On the second day of class, we got more exploration of the city on our feet. We met our art history professor outside the Museé Delacroix for our first round of site-specific art visits. The museum was Delacroix’s studio when he was working on the frescos at St. Sulpice, the magnificent church just a few blocks away.
The morning felt felt fresh and I was excited to meet my art history professor, Professor Kasper, who is originally from Germany and speaks English very well. She’s an adorably chic professor. I don’t know why I was imagining an old, French, difficult woman. Pretty sure Prof Kasper has taught in Australia, and I know she’s taught students from New York in architecture and cinema. Sweet!

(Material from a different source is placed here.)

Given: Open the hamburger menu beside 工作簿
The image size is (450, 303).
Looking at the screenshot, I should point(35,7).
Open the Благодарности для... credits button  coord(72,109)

After class, my roommate Elizabeth and I explored the area around our IES building called the Montparnasse. We grabbed a sandwich from a bakery on Rue Daguerre and went to the Montparnasse Cemetery, which reminded me a lot of New Orleans cemeteries. Though there were some tombstone-style burials, the majority of the tombs were above-ground in mini-mausoleums. Many were miniature chapels, and some were practically monuments.
Besides the diversity of the sites, the most striking feature to me were the loving articles placed on top of the tombs. Stones with the inscriptions of poets and Bible passages were left on Olivier James’ grave. Toys and odd ends that might have bellonged to a child strangely adorned the tomb of a boy who died at 3. The site was chilling; recognizable miniatures and a fish bowl filled with a green, blue, and gray goopy substance curiously attracted and repulsed me.
Visiting famous artists’ graves was also strangely interesting. I felt like I had a connection to all of them – famous or not – in just passing them by, acknowledging life.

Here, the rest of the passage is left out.